The following shell description is modified from Tryon 1885. The shell is oval-auriform, depressed, and rugosely striate. It has a thin, readily deciduous epidermis. The apex is minute, very short and not separated from the columellar margin. The aperture is rounded and usually dilated anteriorly; the columella and the outer margin of the aperture form a distinct angle at their junction. The interior of the shell is whitish and pearly. The length of the shell is 6–10 mm.

==Distribution==
This species is common along the western Mediterranean, along the European Atlantic coast and throughout Great Britain apart from northern Scotland. This slug occurs in Europe but its distribution is under-recorded there.

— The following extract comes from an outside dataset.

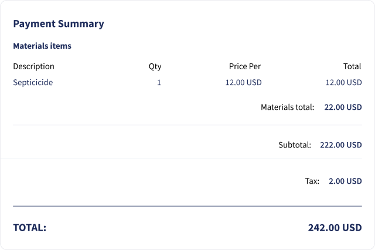Click the Price Per column header
The width and height of the screenshot is (375, 250).
(x=245, y=66)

It was recorded in Czechia as an introduced species. It also occurs as an introduced species in southern Australia, New Zealand and North America (where it is called the earshell slug). The distribution data for the United States, (Oregon, Wisconsin) and Canada (British Columbia, Nova Scotia) are incomplete.

==Habitat==
This species is seen mostly in the spring, living in cultivated habitats or on disturbed ground. The slug lives mostly underground, but may sometimes be found under stones or in leaf litter.

==Life habits==
This slug hunts and eats earthworms underground. The radula teeth are a functional adaption in the capturing of prey.